Taghreed Abdeen Mohammed
Taghreed Abdeen Mohammed. (2024). Retropharyngeal Abscess in Children. Journal of Clinical Peadiatrics and Care. 3(1); DOI: 10.58489/2836-8630/009
© 2024 Taghreed Abdeen Mohammed, this is an open-access article distributed under the Creative Commons Attribution License, which permits unrestricted use, distribution, and reproduction in any medium, provided the original work is properly cited.
Deep neck spaces (DNI) are then classified into three groups according to their relative position to the hyoid bone: suprahyoid (peritonsillar, submandibular, parapharyngeal, temporal, buccal, and parotid spaces), with full-length extension in the neck (retropharyngeal, prevertebral, and carotid spaces), anterior (or pretracheal) space, or infrahyoid area (below the hyoid bone). The peritonsillar space is the most frequently affected in children (1). Other common DNI localizations are para- and retropharyngeal loggias, where suppurative processes may not find obstacles to their extension, resulting in potentially fatal conditions such as airway compression, jugular septic thrombosis (Lemierre’s syndrome), and mediastinitis (2).

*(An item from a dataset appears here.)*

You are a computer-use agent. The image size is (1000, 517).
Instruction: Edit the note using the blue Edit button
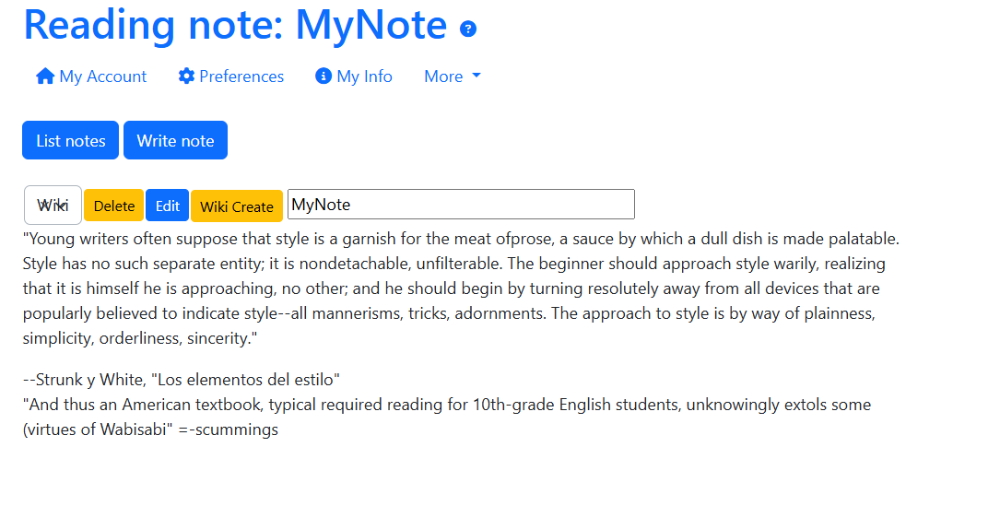pyautogui.click(x=167, y=206)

Retropharyngeal abscess (RPA) is an uncommon infection in the midline deep neck space, stretching from the base of the skull to the posterior mediastinum. The incidence of RPA has risen from 2.98 per 100,000 in children under 20 years in 2003 to 4.10 per 100,000 in 2012, particularly affecting children aged 3 to 5 years, with a 2:1 male predominance (1). Literature on RPA is limited, primarily sourced from case reports, with a notable scarcity in the pediatric age group. The most substantial recent case series, from 2004, studied 68 pediatric cases over a decade (2). Advances in imaging and widespread antibiotic use have significantly mitigated the severity and complications of RPA, turning a once life-threatening condition into a more manageable one if identified early.

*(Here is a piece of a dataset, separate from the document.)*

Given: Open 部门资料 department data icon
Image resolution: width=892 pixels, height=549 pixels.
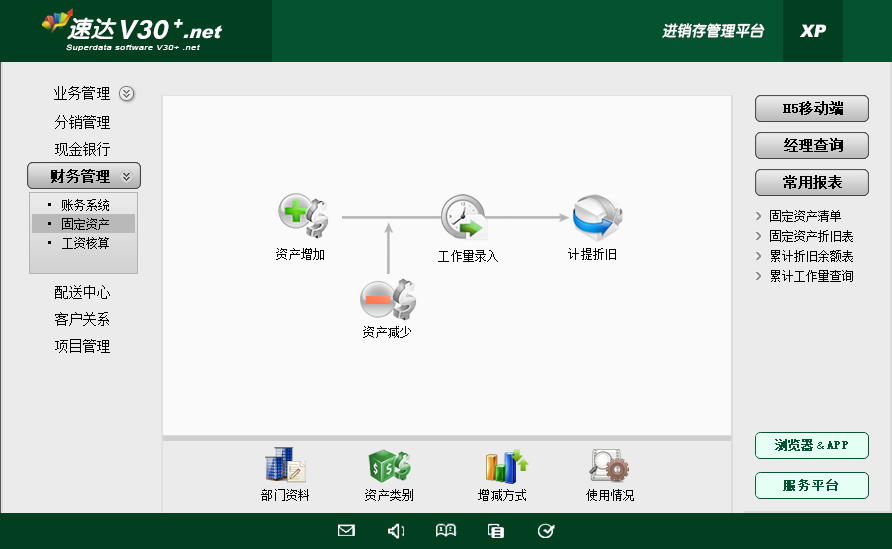Looking at the screenshot, I should pos(285,466).
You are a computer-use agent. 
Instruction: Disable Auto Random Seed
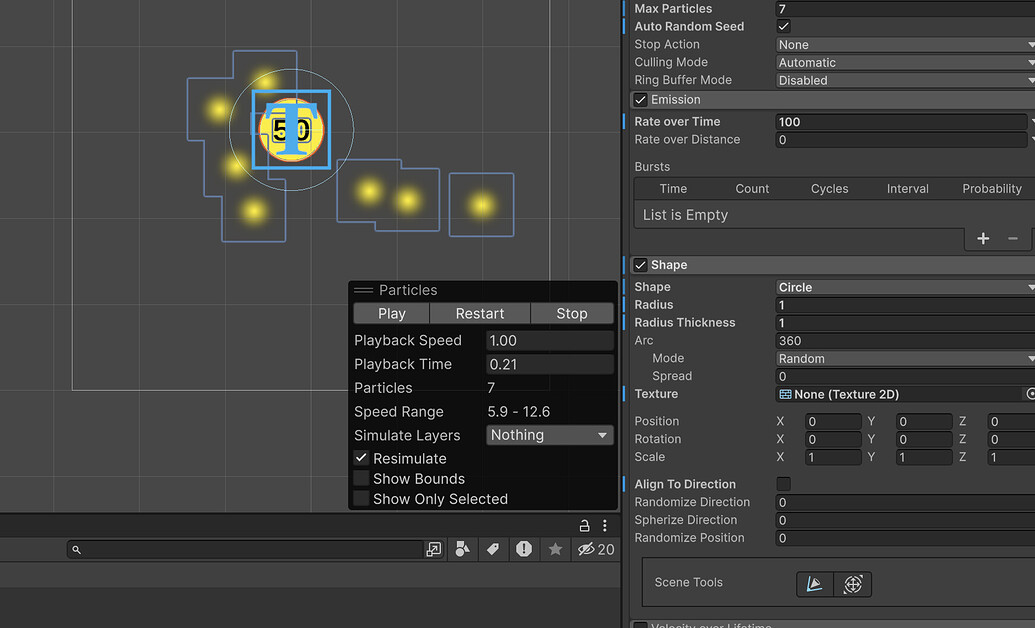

The diagnosis of RPA is frequently delayed due to nonspecific signs and symptoms, including fever, neck pain, odynophagia, and drooling of saliva. Infants may present with varied symptoms due to an underdeveloped immune system. Clinical examination may reveal stridor, asymmetry, neck mass, or torticollis. A high index of suspicion and supportive imaging, such as CT scans, are crucial for confirmation. Differential diagnoses, including foreign body issues, epiglottitis, and neoplastic disease, must be ruled out. Delayed treatment may lead to complications like airway compromise, mediastinitis, meningitis, vascular issues, sepsis, and respiratory distress syndrome.
A comprehensive treatment team involving an otolaryngologist, anesthetist, critical care specialist, and radiologist is essential. Treatment involves immediate surgical drainage, with or without tonsillectomy, though conservative antibiotic management may be attempted for noncomplicated abscesses. Practice variations in the management of deep neck space infections were identified in the 1990s and continue to exist (3). Recent case series and treatment algorithms supported greater use of intravenous antibiotics without drainage as an alternative to routine initial surgical drainage (4), but in 1 recent US series (5), 75% of patients with a deep neck space infection underwent initial surgical drainage. National treatment trends in the United States were examined only recently (6). Administering high doses of intravenous antibiotics proves to be a successful resolution for deep space neck abscesses, potentially eliminating the necessity for surgical drainage, especially in cases of smaller abscesses. If children do not exhibit prompt responsiveness to antibiotics, surgical intervention is more likely needed for resolution. Larger abscesses in children might show improvement with antibiotic therapy alone but necessitate vigilant monitoring. In stable children, particularly those with minor deep space neck abscesses, a primary approach involving a trial of high-dose intravenous antibiotics alongside close observation is recommended.